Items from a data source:
= = = =

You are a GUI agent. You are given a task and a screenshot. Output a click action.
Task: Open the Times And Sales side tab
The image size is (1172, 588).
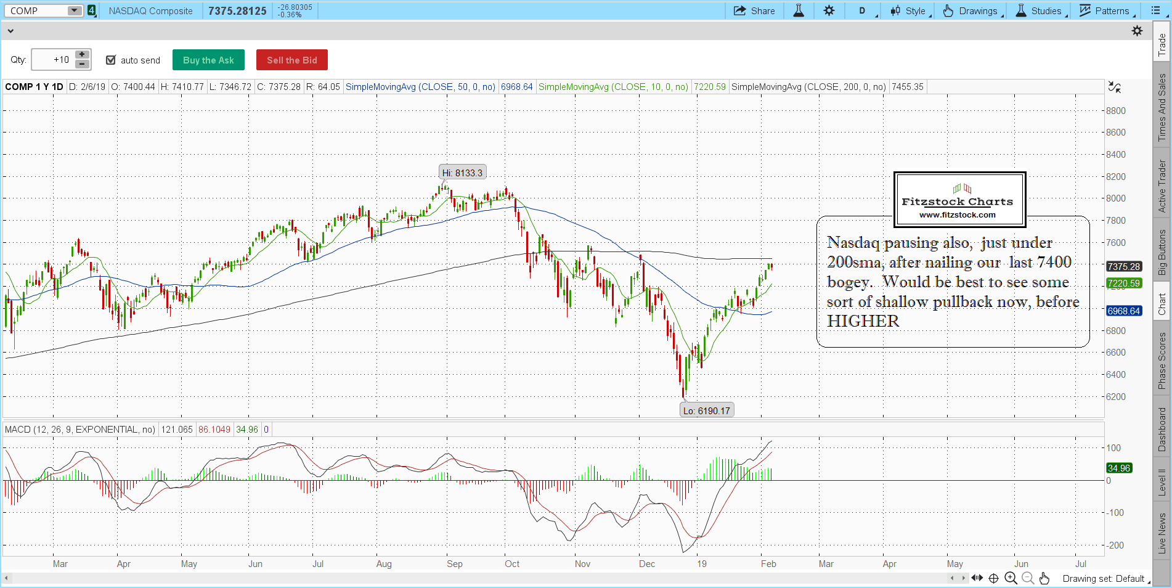point(1162,107)
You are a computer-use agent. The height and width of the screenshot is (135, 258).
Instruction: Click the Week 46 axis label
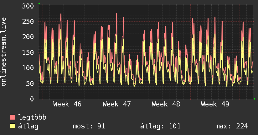point(67,104)
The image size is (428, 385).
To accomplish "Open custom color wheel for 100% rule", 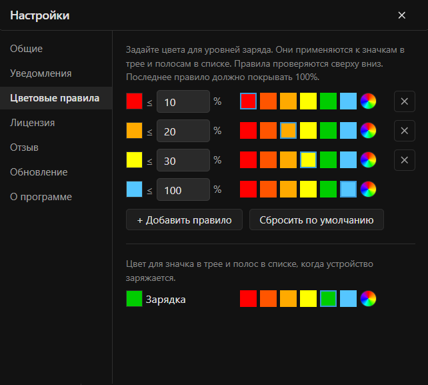I will pyautogui.click(x=368, y=189).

= = = =

> [TRY IT]:
The lines from the start of the data through the line that contains "The image size is (428, 385)." are to be returned exactly, please, with both ends included and every picture left out.

> [RESPONSE AREA]:
You are a GUI agent. You are given a task and a screenshot. Output a click action.
Task: Open the Times And Sales side tab
The image size is (1172, 588).
point(1162,107)
You are a computer-use agent. The height and width of the screenshot is (135, 258).
Instruction: Click the Week 46 axis label
point(67,104)
The image size is (428, 385).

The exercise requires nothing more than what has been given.